Records contained in a dataset:
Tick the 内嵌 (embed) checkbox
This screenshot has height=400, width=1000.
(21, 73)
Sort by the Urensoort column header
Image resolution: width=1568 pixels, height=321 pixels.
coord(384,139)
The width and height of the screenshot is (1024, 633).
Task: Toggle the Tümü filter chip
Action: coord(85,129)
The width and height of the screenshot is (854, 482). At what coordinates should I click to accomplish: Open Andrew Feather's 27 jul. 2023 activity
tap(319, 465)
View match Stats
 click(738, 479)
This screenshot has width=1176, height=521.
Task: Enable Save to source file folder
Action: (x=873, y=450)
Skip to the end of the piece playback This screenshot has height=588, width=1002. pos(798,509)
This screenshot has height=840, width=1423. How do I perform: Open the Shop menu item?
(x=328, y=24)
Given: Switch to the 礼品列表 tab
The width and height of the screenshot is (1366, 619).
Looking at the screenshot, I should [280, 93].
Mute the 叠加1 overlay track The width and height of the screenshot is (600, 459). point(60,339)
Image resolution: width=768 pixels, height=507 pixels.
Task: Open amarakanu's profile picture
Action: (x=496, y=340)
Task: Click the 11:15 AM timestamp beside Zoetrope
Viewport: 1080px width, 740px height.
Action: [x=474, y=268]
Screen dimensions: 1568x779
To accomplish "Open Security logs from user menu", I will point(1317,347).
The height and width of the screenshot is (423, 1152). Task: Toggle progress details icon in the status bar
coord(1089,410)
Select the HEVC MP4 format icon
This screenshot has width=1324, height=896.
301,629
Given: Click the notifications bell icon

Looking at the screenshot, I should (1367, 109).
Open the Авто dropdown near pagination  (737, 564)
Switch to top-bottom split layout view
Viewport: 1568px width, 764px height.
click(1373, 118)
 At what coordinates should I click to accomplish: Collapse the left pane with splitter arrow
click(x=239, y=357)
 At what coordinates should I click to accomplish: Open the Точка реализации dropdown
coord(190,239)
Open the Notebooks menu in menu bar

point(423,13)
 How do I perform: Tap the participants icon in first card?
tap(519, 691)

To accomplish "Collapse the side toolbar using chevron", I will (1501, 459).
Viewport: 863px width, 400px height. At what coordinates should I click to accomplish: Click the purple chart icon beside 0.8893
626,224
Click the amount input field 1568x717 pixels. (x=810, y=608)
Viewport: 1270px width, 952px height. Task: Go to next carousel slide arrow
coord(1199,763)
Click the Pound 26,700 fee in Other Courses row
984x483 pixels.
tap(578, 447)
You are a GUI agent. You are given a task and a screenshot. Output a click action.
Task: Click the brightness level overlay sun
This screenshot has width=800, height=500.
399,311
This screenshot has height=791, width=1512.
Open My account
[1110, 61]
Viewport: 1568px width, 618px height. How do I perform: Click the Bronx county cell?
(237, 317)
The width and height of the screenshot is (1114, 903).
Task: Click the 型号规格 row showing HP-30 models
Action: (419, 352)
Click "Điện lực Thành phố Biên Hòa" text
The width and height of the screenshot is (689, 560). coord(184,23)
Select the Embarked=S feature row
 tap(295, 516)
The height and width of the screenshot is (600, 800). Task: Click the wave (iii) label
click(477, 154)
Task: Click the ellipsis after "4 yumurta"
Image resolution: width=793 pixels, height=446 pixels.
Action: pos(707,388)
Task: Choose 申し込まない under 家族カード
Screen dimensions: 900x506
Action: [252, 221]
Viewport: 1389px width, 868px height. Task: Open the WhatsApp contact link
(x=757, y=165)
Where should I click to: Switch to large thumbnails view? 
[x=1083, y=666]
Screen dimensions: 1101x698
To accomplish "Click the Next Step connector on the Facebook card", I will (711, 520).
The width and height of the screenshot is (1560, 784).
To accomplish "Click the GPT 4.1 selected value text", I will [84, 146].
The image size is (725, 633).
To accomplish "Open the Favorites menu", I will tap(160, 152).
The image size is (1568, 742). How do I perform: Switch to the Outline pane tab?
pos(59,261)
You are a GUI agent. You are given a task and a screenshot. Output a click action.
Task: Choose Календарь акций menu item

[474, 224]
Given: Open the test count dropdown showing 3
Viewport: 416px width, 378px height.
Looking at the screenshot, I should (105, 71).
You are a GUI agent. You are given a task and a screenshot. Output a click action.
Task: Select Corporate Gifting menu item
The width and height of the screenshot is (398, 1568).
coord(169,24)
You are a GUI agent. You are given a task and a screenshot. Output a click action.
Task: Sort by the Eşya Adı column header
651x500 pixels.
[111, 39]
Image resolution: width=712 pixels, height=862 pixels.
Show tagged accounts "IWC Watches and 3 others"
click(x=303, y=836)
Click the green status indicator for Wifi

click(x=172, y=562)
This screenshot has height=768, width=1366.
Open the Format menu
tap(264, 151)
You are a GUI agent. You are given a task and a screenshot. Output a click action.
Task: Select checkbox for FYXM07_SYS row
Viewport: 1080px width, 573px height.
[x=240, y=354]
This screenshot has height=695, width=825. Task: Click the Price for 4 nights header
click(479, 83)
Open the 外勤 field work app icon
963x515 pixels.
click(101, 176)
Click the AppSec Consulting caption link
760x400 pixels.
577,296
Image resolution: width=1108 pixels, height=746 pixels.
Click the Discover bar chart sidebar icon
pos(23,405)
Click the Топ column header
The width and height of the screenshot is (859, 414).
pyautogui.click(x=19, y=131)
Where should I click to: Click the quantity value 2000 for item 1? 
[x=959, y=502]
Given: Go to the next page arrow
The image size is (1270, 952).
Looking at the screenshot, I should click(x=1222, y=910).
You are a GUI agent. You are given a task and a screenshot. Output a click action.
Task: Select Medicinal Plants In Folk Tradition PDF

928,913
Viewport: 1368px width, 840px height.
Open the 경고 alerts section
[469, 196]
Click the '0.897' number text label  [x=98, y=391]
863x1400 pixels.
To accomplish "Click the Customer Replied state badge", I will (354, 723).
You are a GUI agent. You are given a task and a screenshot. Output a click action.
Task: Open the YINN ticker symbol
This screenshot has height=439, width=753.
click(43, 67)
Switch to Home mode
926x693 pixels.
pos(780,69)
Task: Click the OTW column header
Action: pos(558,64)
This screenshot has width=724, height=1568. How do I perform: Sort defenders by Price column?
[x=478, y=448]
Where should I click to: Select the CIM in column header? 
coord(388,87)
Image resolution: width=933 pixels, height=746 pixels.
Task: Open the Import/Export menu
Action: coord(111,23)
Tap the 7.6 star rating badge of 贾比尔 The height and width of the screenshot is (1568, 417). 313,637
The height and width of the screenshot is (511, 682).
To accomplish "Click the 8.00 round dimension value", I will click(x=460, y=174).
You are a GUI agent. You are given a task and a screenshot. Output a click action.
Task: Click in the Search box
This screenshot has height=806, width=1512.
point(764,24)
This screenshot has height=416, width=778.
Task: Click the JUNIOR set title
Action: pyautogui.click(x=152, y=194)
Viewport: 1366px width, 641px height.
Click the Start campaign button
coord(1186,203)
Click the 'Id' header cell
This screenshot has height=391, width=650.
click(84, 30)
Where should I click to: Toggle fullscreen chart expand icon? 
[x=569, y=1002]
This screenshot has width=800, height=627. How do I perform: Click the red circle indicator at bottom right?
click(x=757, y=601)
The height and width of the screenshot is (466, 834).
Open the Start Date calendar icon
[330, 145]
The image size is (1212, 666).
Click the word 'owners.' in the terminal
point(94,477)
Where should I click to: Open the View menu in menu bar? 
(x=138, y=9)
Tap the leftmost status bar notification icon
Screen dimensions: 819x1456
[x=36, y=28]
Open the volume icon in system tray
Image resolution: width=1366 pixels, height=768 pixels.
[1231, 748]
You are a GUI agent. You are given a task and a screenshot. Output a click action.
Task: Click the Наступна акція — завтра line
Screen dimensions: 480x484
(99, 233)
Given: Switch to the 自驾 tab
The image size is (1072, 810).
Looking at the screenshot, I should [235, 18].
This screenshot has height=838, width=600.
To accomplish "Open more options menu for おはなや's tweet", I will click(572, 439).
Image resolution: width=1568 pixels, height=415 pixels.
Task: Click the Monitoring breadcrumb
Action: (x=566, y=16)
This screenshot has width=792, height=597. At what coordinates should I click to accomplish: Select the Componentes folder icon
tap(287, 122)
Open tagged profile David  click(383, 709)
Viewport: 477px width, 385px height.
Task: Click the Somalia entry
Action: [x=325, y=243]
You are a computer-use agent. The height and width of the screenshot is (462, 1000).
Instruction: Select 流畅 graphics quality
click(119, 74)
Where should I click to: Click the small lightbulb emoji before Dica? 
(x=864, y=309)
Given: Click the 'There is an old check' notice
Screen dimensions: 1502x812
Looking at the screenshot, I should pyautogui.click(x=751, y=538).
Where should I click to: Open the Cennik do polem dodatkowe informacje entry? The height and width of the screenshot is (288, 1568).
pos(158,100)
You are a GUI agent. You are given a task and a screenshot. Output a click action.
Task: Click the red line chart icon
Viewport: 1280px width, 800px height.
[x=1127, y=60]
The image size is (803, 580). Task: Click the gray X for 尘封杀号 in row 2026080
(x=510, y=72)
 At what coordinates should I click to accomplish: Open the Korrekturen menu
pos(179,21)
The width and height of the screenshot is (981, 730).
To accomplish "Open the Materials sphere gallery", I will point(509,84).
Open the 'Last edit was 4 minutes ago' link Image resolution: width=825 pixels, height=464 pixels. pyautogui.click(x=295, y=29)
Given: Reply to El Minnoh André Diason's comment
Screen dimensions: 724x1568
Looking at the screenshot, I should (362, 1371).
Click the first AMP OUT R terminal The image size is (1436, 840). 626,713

Problem to solve: Select all lines with the word "badge" from the entries above.

Response to the task:
To accomplish "Click the Customer Replied state badge", I will (354, 723).
Tap the 7.6 star rating badge of 贾比尔 The height and width of the screenshot is (1568, 417). 313,637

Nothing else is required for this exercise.